What Terraform Stacks Solves
Traditional Terraform state management at scale runs into three problems:
State file proliferation. A team with 5 environments and 10 infrastructure components ends up with 50 state files, each in a different S3 prefix, each with its own DynamoDB lock entry. Managing the cross-references between them — the VPC ID that the EKS module needs from the networking module — means terraform_remote_state data sources scattered throughout every module.
Workspace limitations. Workspaces share the same Terraform configuration. If production needs a different instance type or CIDR range, you end up with workspace-specific conditionals that make the code harder to read and impossible to test cleanly.
Orchestration gaps. When you update the VPC module, all five environment stacks that depend on it need to re-run in the right order. Nothing in vanilla Terraform coordinates this. Teams write shell scripts or CI pipelines to handle the sequencing.
Stacks addresses all three by treating the full component graph as a first-class resource.
Stack File Syntax
A Stack lives in a directory with .tfstack.hcl files (components) and .tfdeploy.hcl files (deployments).

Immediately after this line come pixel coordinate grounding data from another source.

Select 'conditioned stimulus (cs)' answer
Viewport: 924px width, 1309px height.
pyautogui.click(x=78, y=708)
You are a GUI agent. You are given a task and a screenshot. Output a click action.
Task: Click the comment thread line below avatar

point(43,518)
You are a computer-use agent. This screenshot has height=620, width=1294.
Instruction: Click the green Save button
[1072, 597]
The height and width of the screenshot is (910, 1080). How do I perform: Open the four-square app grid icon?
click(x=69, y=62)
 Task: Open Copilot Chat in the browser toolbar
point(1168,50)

Components are Terraform root modules wired together; deployments are instances of the stack with specific variable values.

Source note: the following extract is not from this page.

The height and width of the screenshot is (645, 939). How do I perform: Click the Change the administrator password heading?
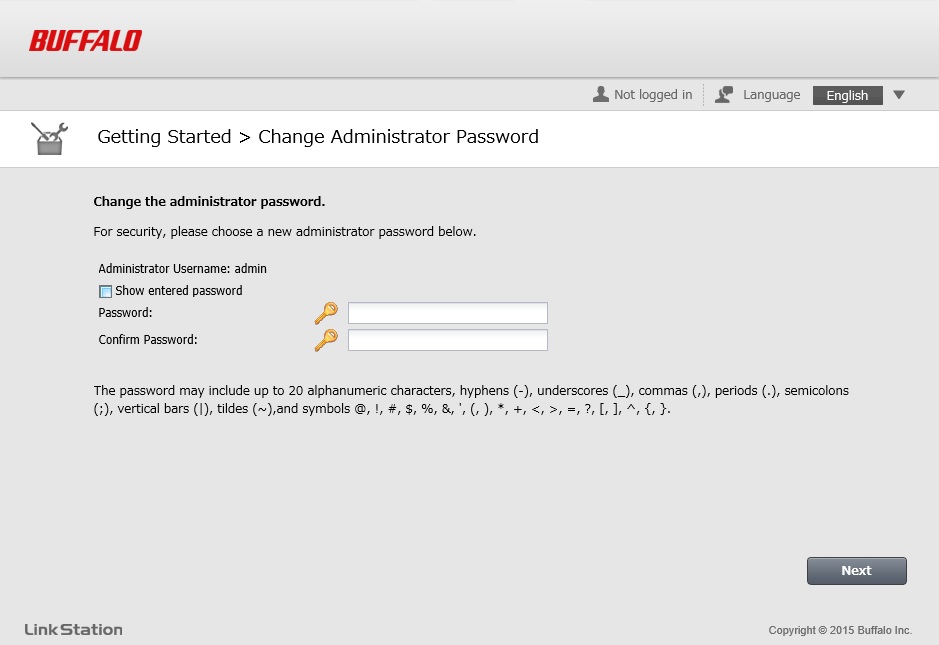209,201
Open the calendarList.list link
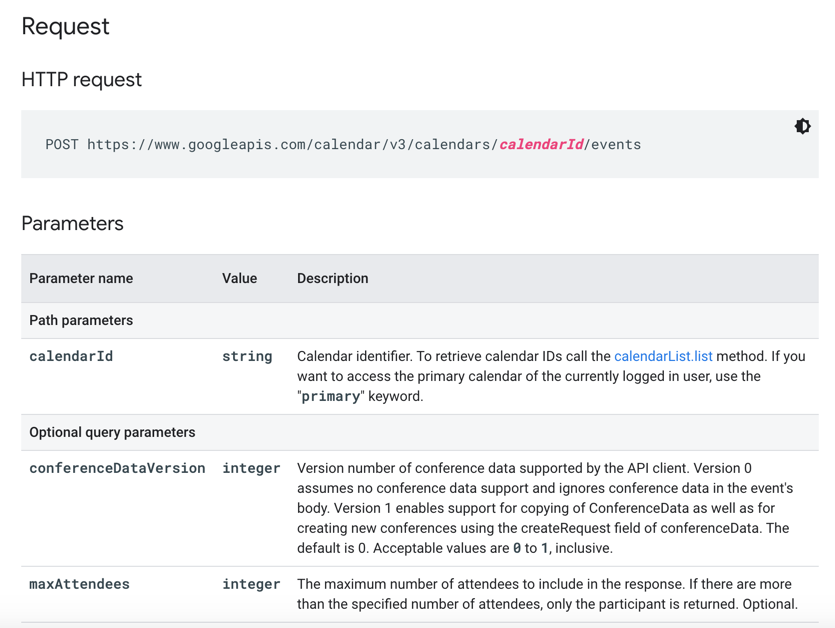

# stacks/eks-platform/networking.tfstack.hcl
component "networking" {
source = "./components/networking"
version = "~> 2.0"
inputs = {
vpc_cidr = var.vpc_cidr
availability_zones = var.availability_zones
cluster_name = var.cluster_name
}
}
component "eks" {
source = "./components/eks"
inputs = {
vpc_id = component.networking.outputs.vpc_id
subnet_ids = component.networking.outputs.private_subnet_ids
cluster_version = var.kubernetes_version
cluster_name = var.cluster_name
}
}
component "addons" {
source = "./components/eks-addons"
inputs = {
cluster_name = component.eks.outputs.cluster_name
cluster_endpoint = component.eks.outputs.cluster_endpoint
oidc_provider = component.eks.outputs.oidc_provider_arn
}
}
The component.networking.outputs.vpc_id reference creates an explicit dependency: HCP Terraform knows eks must wait for networking to complete before it can apply. No manual orchestration needed.
Variables in Stacks are declared separately:
# stacks/eks-platform/variables.tfstack.hcl
variable "cluster_name" {
type = string
}
variable "vpc_cidr" {
type = string
}
variable "kubernetes_version" {
type = string
default = "1.32"
}
variable "availability_zones" {
type = list(string)
default = ["us-east-1a", "us-east-1b", "us-east-1c"]
}
Deployment Configuration
If a Stack is the blueprint, a Deployment is the specific build. Staging and production are both deployments of the same Stack, differing only in their input values. Each deployment gets completely isolated state — destroying the staging deployment touches nothing in production, and a plan run in one can’t interfere with an apply running in the other:
# stacks/eks-platform/deployments.tfdeploy.hcl
deployment "staging" {
inputs = {
cluster_name = "staging-eks"
vpc_cidr = "10.1.0.0/16"
kubernetes_version = "1.32"
}
orchestration_policy = run_all # Apply all components in dependency order
}
deployment "production" {
inputs = {
cluster_name = "production-eks"
vpc_cidr = "10.0.0.0/16"
kubernetes_version = "1.31" # Production trails staging by one version
}
orchestration_policy = serial # Apply one component at a time in production
}
With run_all, HCP Terraform runs independent components in parallel and respects the dependency graph. With serial, each component waits for the previous to complete regardless of dependencies — safer for production but slower.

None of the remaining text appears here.